Finding the last two digits of large numbers, written in an indirect exponential form, is a challenging task in quantitative aptitude problems. For example, to find the last two digits of *2^11* by continuous multiplication is reasonably less time consuming but finding the last two digits of*2^110* is not. To find the last two digits of large numbers, we divide numbers into cases.

## Numbers ending with 1

The units digit, as discussed in the corresponding article is 1. The tens digit is the units digit of the product of the index and the tens digit of the base, i.e a number abc1^xy will have the last digit as 1 and the second last digit or the tens digit equal to the units digit of the product y x c.

For example, 441^67 will end with 81.

## Numbers ending with 3, 7 or 9

As shown in the units digit article, 3^4, 3^8, 3^12... 3^4k where k = 0, 1, 2...and so on, end in 1. Similarly all values of 7^4k and 9^2k where k = 0, 1, 2, 3... and so on end in 1. Therefore, to calculate the last two digits of numbers ending with 3, 7 or 9 convert them to a form in which they end in 1 and calculate.

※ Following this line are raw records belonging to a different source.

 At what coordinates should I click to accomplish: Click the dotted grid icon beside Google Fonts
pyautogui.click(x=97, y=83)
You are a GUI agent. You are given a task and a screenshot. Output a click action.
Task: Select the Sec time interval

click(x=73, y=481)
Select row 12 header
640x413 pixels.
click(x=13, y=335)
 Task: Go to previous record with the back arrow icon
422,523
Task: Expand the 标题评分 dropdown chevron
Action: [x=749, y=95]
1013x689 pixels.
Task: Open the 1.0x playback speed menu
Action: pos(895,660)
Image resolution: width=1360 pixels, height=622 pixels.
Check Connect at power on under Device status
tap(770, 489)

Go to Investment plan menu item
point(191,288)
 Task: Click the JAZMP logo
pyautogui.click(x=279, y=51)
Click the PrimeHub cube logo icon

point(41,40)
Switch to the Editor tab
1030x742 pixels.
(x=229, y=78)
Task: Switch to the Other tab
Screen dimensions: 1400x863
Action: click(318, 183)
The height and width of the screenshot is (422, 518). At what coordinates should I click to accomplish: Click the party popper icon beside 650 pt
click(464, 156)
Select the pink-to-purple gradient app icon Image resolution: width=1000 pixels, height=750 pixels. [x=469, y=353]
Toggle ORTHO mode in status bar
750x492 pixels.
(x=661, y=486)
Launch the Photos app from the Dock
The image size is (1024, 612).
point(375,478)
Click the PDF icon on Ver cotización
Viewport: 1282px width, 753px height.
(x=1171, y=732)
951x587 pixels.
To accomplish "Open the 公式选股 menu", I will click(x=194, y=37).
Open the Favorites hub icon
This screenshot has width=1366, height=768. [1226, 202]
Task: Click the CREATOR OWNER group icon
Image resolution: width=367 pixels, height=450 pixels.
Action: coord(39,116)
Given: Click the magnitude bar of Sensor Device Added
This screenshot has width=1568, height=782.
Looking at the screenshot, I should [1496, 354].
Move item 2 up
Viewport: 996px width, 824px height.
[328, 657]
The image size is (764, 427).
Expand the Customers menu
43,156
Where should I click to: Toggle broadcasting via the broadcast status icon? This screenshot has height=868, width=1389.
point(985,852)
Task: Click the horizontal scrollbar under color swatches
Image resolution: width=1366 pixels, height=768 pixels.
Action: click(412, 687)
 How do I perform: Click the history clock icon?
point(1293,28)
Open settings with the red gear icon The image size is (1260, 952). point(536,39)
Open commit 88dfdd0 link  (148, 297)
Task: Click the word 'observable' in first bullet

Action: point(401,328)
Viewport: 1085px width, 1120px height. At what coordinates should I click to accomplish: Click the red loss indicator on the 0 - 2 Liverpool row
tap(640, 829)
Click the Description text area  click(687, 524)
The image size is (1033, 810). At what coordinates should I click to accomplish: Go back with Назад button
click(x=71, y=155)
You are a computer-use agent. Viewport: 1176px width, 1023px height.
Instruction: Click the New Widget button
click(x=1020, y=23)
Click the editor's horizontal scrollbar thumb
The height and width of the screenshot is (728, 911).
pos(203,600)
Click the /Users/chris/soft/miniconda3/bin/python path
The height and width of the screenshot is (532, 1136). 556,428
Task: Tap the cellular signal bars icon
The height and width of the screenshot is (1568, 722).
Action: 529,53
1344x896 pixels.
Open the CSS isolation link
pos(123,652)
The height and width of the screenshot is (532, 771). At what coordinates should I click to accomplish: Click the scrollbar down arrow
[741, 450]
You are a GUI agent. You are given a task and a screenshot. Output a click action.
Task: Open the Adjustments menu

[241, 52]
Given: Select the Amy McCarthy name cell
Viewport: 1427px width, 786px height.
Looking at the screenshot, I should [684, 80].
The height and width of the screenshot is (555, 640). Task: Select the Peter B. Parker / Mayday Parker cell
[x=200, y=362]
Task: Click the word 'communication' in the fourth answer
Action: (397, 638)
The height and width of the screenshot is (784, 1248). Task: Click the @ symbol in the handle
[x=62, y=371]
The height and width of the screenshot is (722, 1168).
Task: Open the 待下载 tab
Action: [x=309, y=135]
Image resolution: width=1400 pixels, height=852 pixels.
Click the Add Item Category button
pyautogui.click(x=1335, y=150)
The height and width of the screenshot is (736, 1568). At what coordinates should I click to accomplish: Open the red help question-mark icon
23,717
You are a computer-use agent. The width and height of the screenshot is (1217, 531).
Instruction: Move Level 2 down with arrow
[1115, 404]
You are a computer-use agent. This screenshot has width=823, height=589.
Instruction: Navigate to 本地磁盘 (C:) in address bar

For example, 443^61 can be rewritten as (443^4)^15 x 443. 443^2 will end in 49 and 49^2 will end in 01. Therefore 443^4 will end in 01. 443^60 will end in 01. Therefore 443^61 will end in 01 x 43 = 43.

## Numbers ending with 2, 4, 6, 8

It is an empirical observation that 76 when raised to any power, ends in 76. Also 24^2 ends in 76. Also, we know that 2^10 is 1024. Therefore, 1024, when raised to any even power, will give 76 and when raised to an odd power will give 24. This fact helps to find the last two digits of any even number. Further all even numbers can be written as 2^(power) x (odd number). The method to find the last two digits of an odd number have already been discussed above.